"""
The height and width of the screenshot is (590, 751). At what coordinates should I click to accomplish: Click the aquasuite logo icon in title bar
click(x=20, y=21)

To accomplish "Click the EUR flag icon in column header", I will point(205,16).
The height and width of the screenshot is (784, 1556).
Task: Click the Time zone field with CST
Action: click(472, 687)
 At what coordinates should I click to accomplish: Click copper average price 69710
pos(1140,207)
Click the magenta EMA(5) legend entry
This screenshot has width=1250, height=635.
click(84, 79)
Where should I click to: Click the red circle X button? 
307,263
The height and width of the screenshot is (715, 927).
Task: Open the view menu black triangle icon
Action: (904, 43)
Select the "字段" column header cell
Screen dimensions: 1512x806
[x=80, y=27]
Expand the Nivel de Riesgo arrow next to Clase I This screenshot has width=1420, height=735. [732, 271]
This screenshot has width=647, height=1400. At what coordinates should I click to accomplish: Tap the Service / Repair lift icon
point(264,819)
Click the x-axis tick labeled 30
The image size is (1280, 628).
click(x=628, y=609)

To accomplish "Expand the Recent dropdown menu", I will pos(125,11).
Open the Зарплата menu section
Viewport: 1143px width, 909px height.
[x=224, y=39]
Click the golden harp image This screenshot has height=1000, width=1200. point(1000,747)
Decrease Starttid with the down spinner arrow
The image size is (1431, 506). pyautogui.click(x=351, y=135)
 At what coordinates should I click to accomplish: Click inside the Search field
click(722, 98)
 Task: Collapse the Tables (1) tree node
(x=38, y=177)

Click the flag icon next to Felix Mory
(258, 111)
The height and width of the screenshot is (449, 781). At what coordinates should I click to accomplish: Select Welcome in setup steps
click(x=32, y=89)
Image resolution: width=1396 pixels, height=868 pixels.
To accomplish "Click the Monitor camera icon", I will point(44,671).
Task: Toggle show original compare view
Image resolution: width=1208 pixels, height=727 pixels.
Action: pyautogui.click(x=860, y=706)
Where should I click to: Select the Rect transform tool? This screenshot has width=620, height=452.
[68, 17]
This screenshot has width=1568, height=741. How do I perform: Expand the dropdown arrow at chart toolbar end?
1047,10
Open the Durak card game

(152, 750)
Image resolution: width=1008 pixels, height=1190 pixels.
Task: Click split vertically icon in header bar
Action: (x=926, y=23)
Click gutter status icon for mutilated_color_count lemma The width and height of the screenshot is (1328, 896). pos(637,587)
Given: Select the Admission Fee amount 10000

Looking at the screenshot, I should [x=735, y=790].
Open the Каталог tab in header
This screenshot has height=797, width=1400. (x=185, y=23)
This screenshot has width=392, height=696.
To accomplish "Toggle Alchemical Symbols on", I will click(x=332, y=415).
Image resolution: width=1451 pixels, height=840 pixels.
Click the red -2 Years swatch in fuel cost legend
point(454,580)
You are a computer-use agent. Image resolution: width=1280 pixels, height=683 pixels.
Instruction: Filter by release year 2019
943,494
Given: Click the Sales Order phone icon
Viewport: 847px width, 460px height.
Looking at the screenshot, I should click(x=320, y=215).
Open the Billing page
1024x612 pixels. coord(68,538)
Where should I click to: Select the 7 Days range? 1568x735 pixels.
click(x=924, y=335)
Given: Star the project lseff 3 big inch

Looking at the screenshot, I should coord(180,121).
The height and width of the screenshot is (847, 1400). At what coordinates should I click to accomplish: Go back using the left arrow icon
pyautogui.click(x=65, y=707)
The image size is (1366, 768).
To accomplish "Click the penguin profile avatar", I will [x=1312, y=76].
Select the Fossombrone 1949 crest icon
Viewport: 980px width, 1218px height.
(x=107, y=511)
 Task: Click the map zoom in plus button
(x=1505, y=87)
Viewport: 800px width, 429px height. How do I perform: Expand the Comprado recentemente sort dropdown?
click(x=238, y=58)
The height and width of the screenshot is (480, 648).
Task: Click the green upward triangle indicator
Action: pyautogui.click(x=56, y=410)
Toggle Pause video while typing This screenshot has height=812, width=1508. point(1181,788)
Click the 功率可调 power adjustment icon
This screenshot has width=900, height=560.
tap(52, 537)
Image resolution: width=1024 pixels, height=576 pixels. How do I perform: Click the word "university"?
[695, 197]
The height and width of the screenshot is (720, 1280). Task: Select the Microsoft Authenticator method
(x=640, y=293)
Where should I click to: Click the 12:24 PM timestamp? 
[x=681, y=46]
"""
__What you should do__
Copy all of the records above line for line, keeping every character unchanged.

__Final result__
The height and width of the screenshot is (590, 751). At what coordinates should I click to accomplish: Click the aquasuite logo icon in title bar
click(x=20, y=21)

To accomplish "Click the EUR flag icon in column header", I will point(205,16).
The height and width of the screenshot is (784, 1556).
Task: Click the Time zone field with CST
Action: click(472, 687)
 At what coordinates should I click to accomplish: Click copper average price 69710
pos(1140,207)
Click the magenta EMA(5) legend entry
This screenshot has width=1250, height=635.
click(84, 79)
Where should I click to: Click the red circle X button? 
307,263
The height and width of the screenshot is (715, 927).
Task: Open the view menu black triangle icon
Action: (904, 43)
Select the "字段" column header cell
Screen dimensions: 1512x806
[x=80, y=27]
Expand the Nivel de Riesgo arrow next to Clase I This screenshot has width=1420, height=735. [732, 271]
This screenshot has width=647, height=1400. At what coordinates should I click to accomplish: Tap the Service / Repair lift icon
point(264,819)
Click the x-axis tick labeled 30
The image size is (1280, 628).
click(x=628, y=609)

To accomplish "Expand the Recent dropdown menu", I will pos(125,11).
Open the Зарплата menu section
Viewport: 1143px width, 909px height.
[x=224, y=39]
Click the golden harp image This screenshot has height=1000, width=1200. point(1000,747)
Decrease Starttid with the down spinner arrow
The image size is (1431, 506). pyautogui.click(x=351, y=135)
 At what coordinates should I click to accomplish: Click inside the Search field
click(722, 98)
 Task: Collapse the Tables (1) tree node
(x=38, y=177)

Click the flag icon next to Felix Mory
(258, 111)
The height and width of the screenshot is (449, 781). At what coordinates should I click to accomplish: Select Welcome in setup steps
click(x=32, y=89)
Image resolution: width=1396 pixels, height=868 pixels.
To accomplish "Click the Monitor camera icon", I will point(44,671).
Task: Toggle show original compare view
Image resolution: width=1208 pixels, height=727 pixels.
Action: pyautogui.click(x=860, y=706)
Where should I click to: Select the Rect transform tool? This screenshot has width=620, height=452.
[68, 17]
This screenshot has width=1568, height=741. How do I perform: Expand the dropdown arrow at chart toolbar end?
1047,10
Open the Durak card game

(152, 750)
Image resolution: width=1008 pixels, height=1190 pixels.
Task: Click split vertically icon in header bar
Action: (x=926, y=23)
Click gutter status icon for mutilated_color_count lemma The width and height of the screenshot is (1328, 896). pos(637,587)
Given: Select the Admission Fee amount 10000

Looking at the screenshot, I should [x=735, y=790].
Open the Каталог tab in header
This screenshot has height=797, width=1400. (x=185, y=23)
This screenshot has width=392, height=696.
To accomplish "Toggle Alchemical Symbols on", I will click(x=332, y=415).
Image resolution: width=1451 pixels, height=840 pixels.
Click the red -2 Years swatch in fuel cost legend
point(454,580)
You are a computer-use agent. Image resolution: width=1280 pixels, height=683 pixels.
Instruction: Filter by release year 2019
943,494
Given: Click the Sales Order phone icon
Viewport: 847px width, 460px height.
Looking at the screenshot, I should click(x=320, y=215).
Open the Billing page
1024x612 pixels. coord(68,538)
Where should I click to: Select the 7 Days range? 1568x735 pixels.
click(x=924, y=335)
Given: Star the project lseff 3 big inch

Looking at the screenshot, I should coord(180,121).
The height and width of the screenshot is (847, 1400). At what coordinates should I click to accomplish: Go back using the left arrow icon
pyautogui.click(x=65, y=707)
The image size is (1366, 768).
To accomplish "Click the penguin profile avatar", I will [x=1312, y=76].
Select the Fossombrone 1949 crest icon
Viewport: 980px width, 1218px height.
(x=107, y=511)
 Task: Click the map zoom in plus button
(x=1505, y=87)
Viewport: 800px width, 429px height. How do I perform: Expand the Comprado recentemente sort dropdown?
click(x=238, y=58)
The height and width of the screenshot is (480, 648).
Task: Click the green upward triangle indicator
Action: pyautogui.click(x=56, y=410)
Toggle Pause video while typing This screenshot has height=812, width=1508. point(1181,788)
Click the 功率可调 power adjustment icon
This screenshot has width=900, height=560.
tap(52, 537)
Image resolution: width=1024 pixels, height=576 pixels. How do I perform: Click the word "university"?
[695, 197]
The height and width of the screenshot is (720, 1280). Task: Select the Microsoft Authenticator method
(x=640, y=293)
Where should I click to: Click the 12:24 PM timestamp? 
[x=681, y=46]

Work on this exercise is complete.